◆ **Problem**
The reply to the records below should contain exactly the lines from the line with "Instruction: Select red ball number 17" through the line with "Given: Open the new tab button", and nothing besides.

◆ **Source material**
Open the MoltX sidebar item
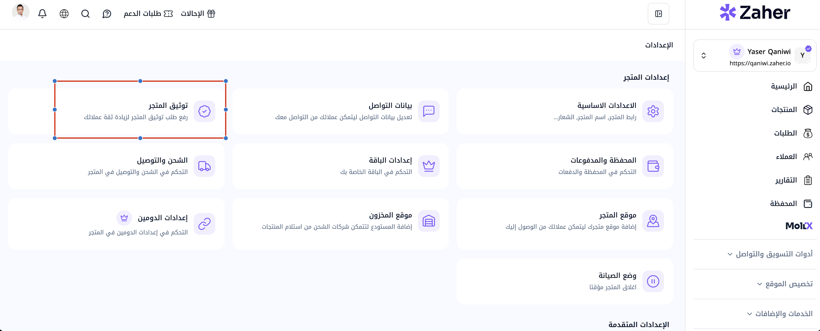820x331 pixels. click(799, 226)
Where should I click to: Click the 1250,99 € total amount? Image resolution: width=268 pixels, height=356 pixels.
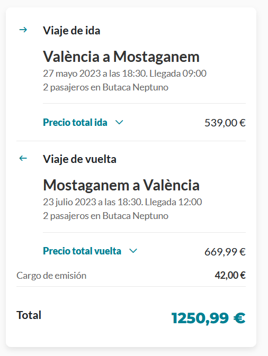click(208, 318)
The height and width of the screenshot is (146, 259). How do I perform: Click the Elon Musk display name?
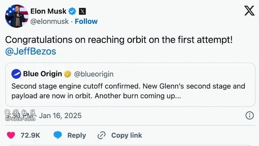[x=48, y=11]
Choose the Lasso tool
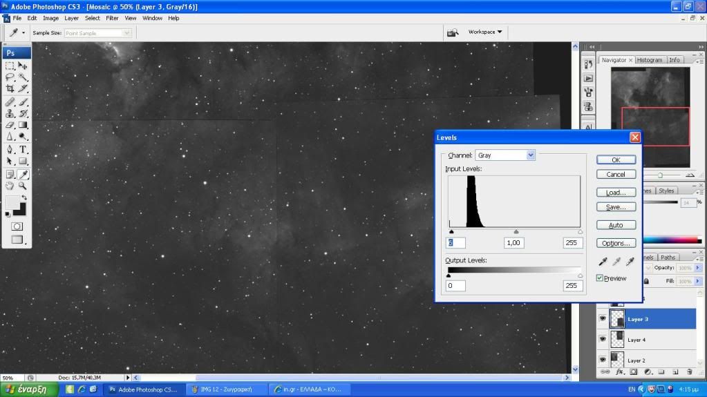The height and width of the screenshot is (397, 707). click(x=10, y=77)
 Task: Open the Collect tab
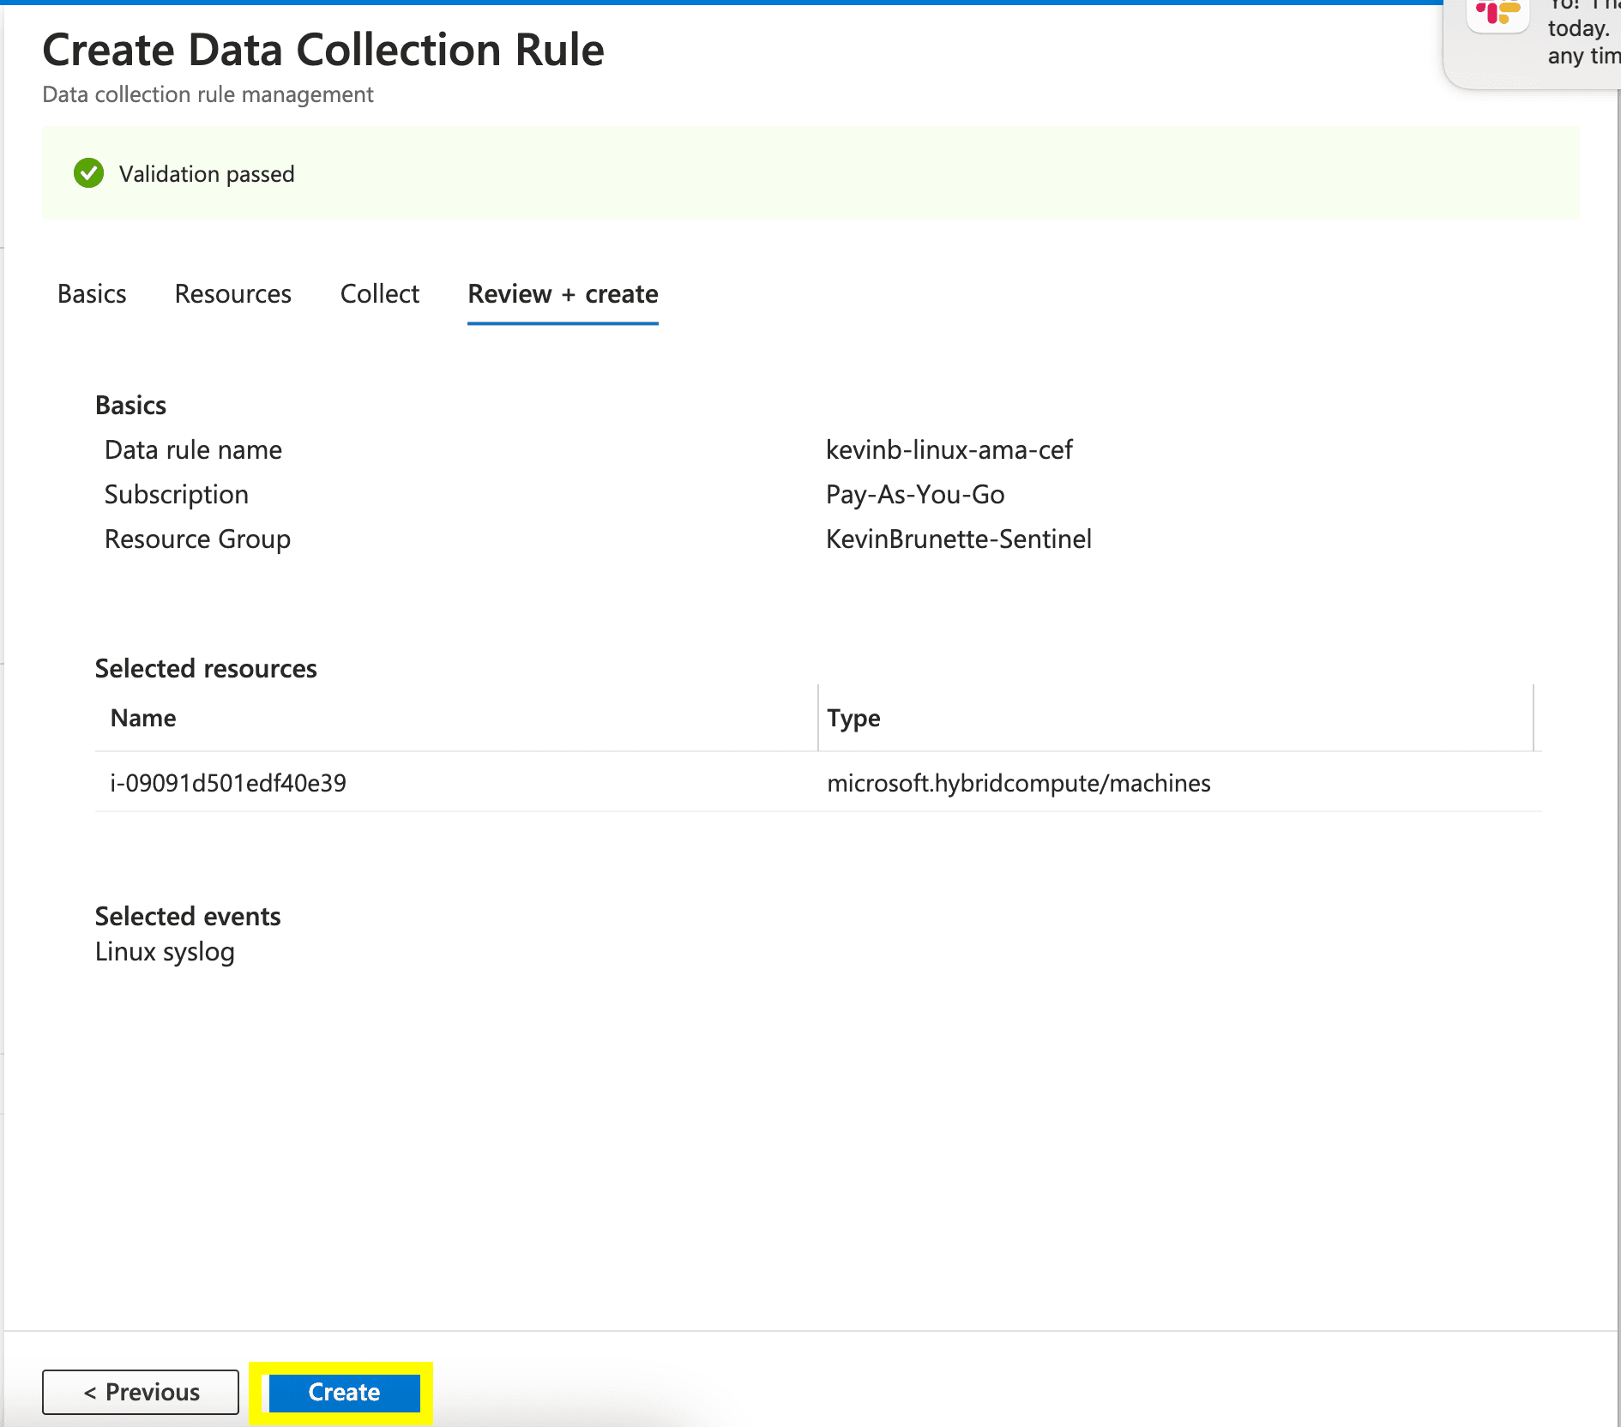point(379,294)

* * *

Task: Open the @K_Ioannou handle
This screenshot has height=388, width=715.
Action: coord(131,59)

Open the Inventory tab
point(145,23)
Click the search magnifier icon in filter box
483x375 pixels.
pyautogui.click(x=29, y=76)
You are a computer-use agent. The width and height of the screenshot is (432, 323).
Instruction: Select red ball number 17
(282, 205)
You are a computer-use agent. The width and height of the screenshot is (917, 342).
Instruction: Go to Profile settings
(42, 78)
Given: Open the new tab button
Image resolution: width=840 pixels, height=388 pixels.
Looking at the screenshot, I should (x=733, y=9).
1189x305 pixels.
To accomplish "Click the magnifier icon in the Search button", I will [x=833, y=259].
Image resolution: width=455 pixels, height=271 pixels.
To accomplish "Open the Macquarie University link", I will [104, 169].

◆ **Solution for this problem**
Instruction: Select red ball number 17
(282, 205)
You are a computer-use agent. The width and height of the screenshot is (917, 342).
Instruction: Go to Profile settings
(42, 78)
Given: Open the new tab button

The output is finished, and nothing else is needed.